● Exercise goal: Copy every entry exactly, but skip the pictures.

● Given information:
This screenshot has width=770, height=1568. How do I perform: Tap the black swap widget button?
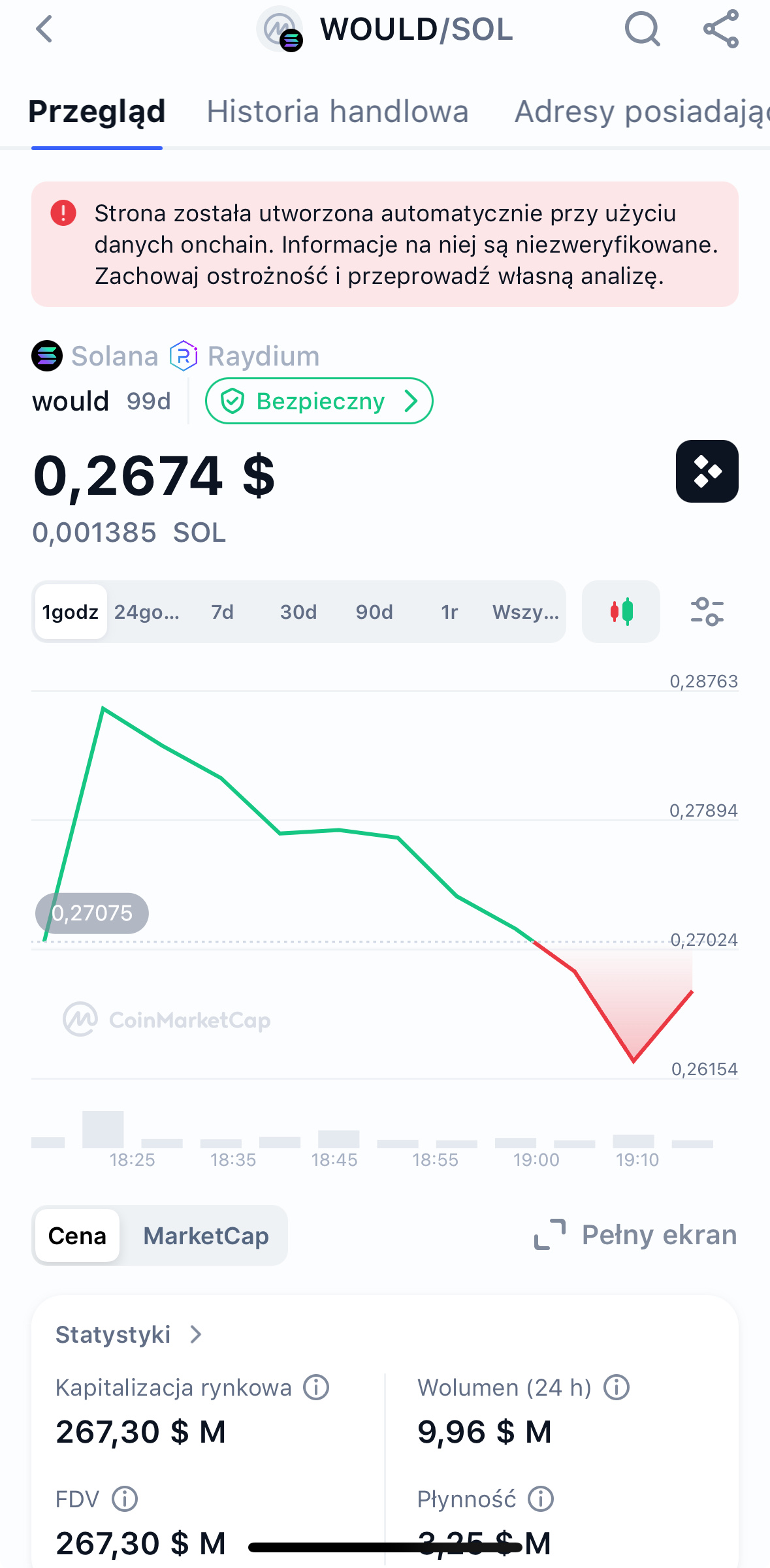tap(707, 471)
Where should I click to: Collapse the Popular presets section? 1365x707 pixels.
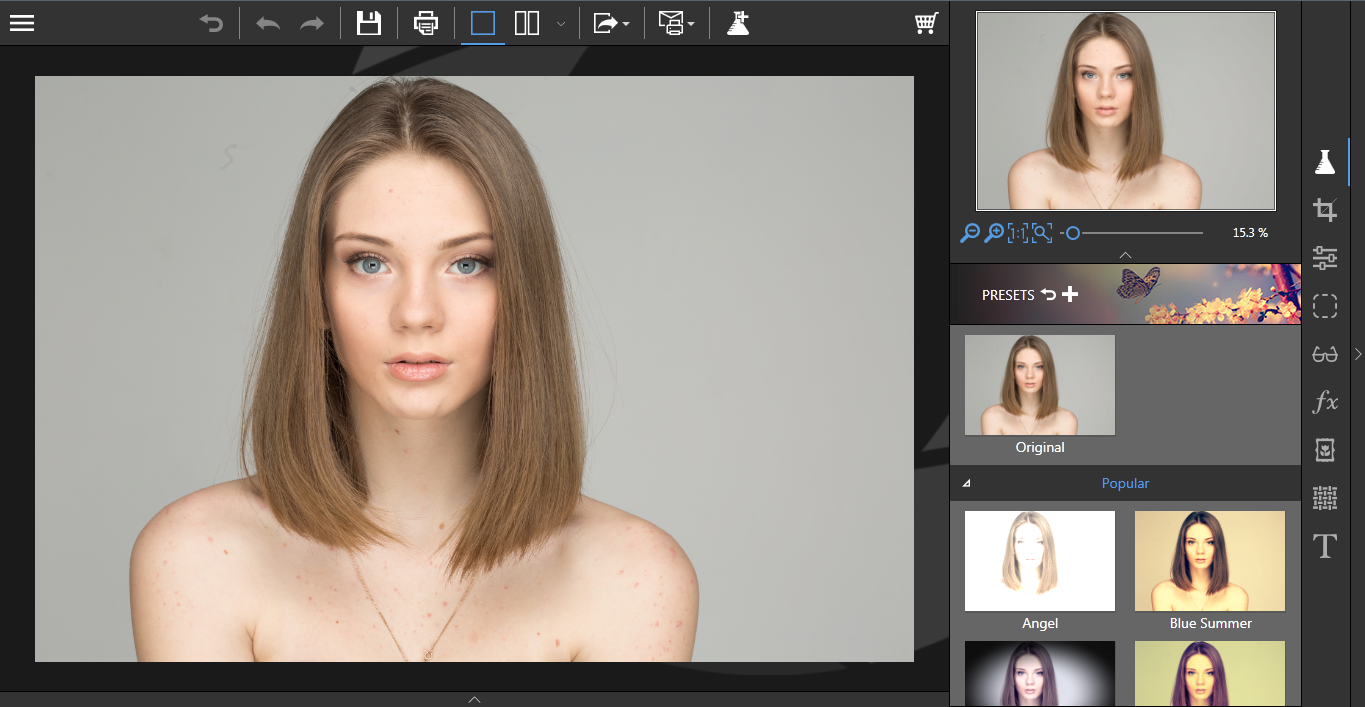pyautogui.click(x=966, y=482)
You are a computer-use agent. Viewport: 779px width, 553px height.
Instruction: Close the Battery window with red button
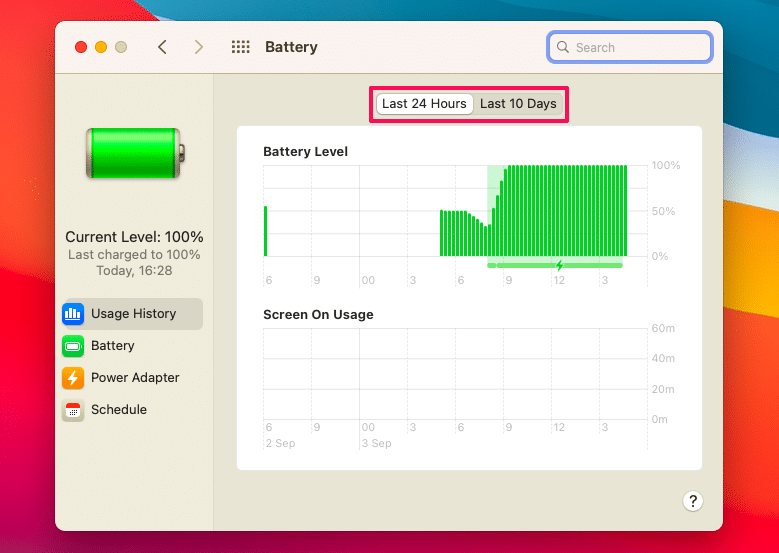tap(81, 47)
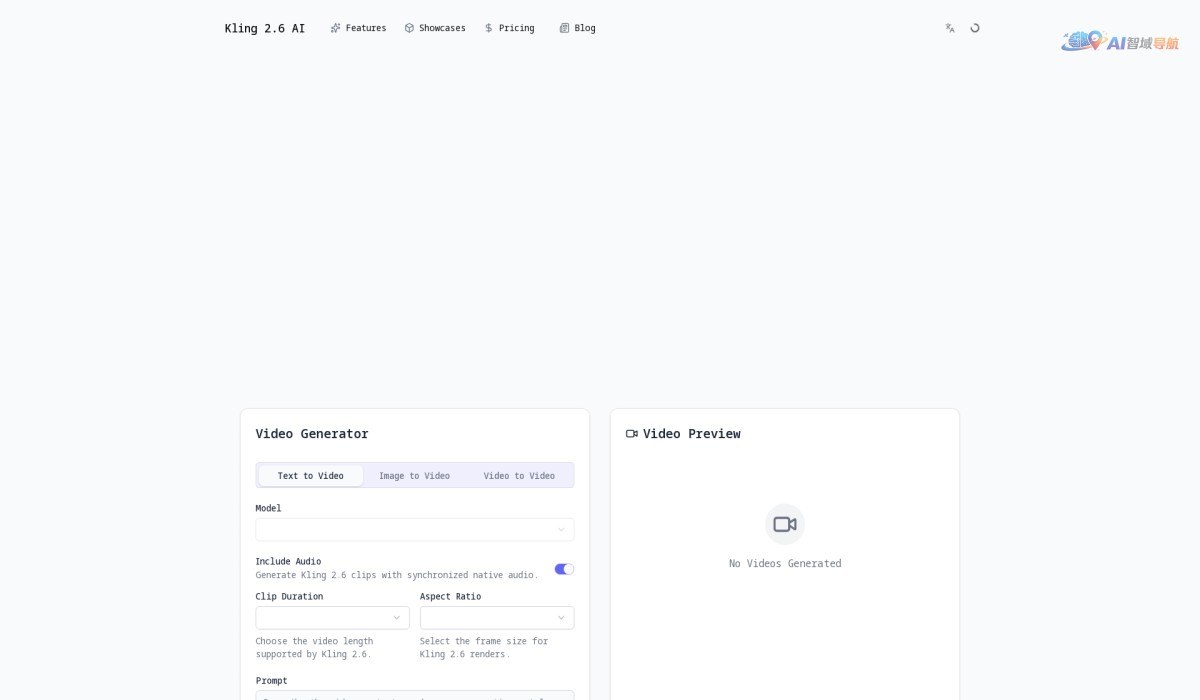Viewport: 1200px width, 700px height.
Task: Open the Showcases page link
Action: tap(441, 28)
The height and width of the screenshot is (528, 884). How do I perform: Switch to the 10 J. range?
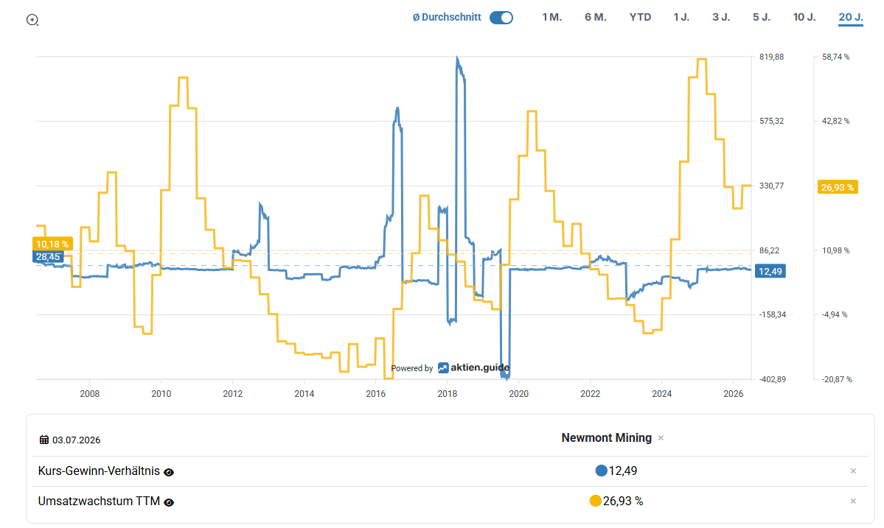(x=804, y=17)
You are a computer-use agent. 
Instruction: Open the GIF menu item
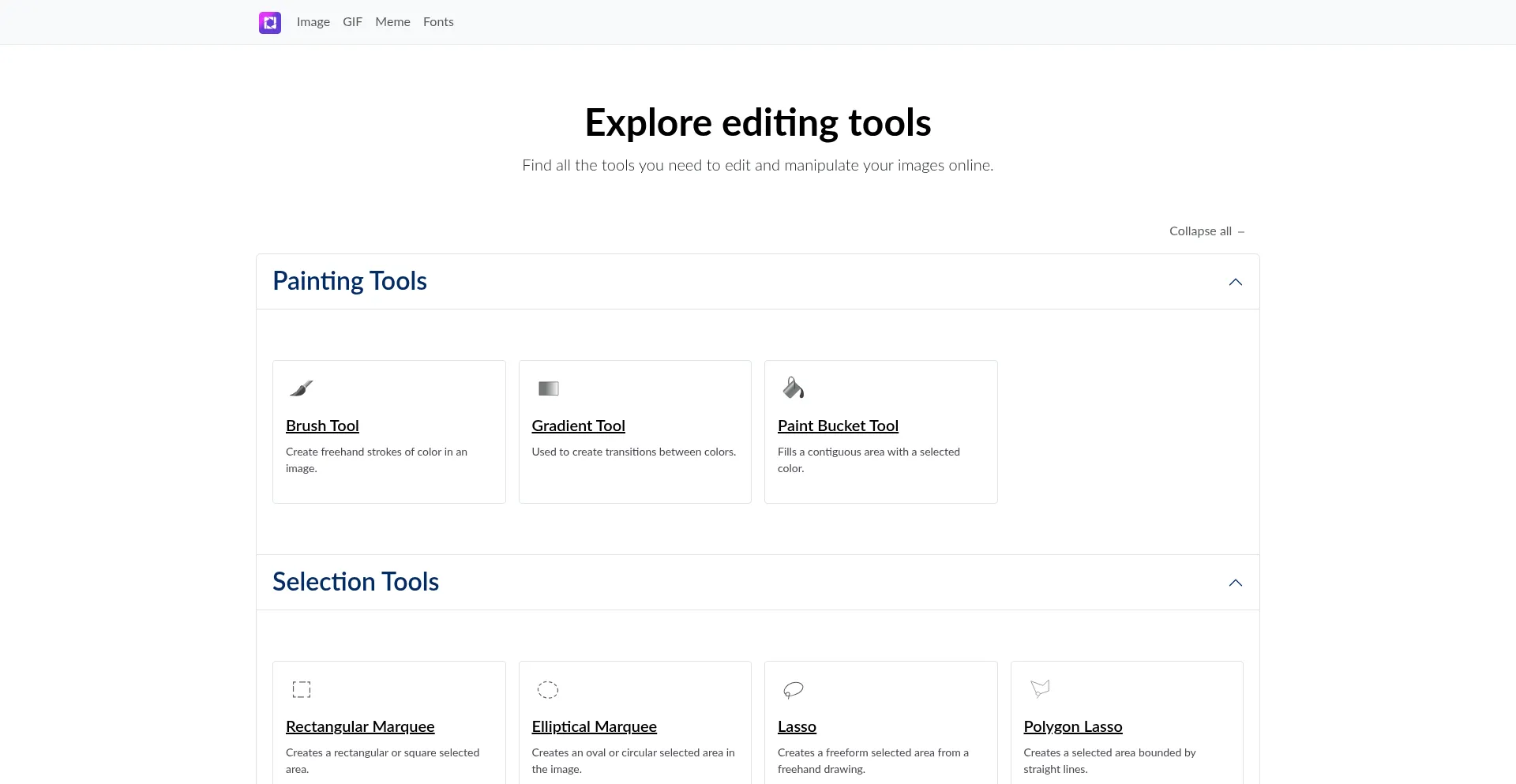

● Exercise answer:
This screenshot has width=770, height=1568. How do I perform: Tap the black swap widget button?
tap(707, 471)
Where should I click to: Collapse the Popular presets section? 1365x707 pixels.
pyautogui.click(x=966, y=482)
You are a computer-use agent. Viewport: 779px width, 553px height.
Instruction: Close the Battery window with red button
tap(81, 47)
Viewport: 1200px width, 700px height.
Task: Open the Showcases page link
Action: tap(441, 28)
The height and width of the screenshot is (528, 884). How do I perform: Switch to the 10 J. range?
(x=804, y=17)
You are a computer-use agent. 
Instruction: Open the GIF menu item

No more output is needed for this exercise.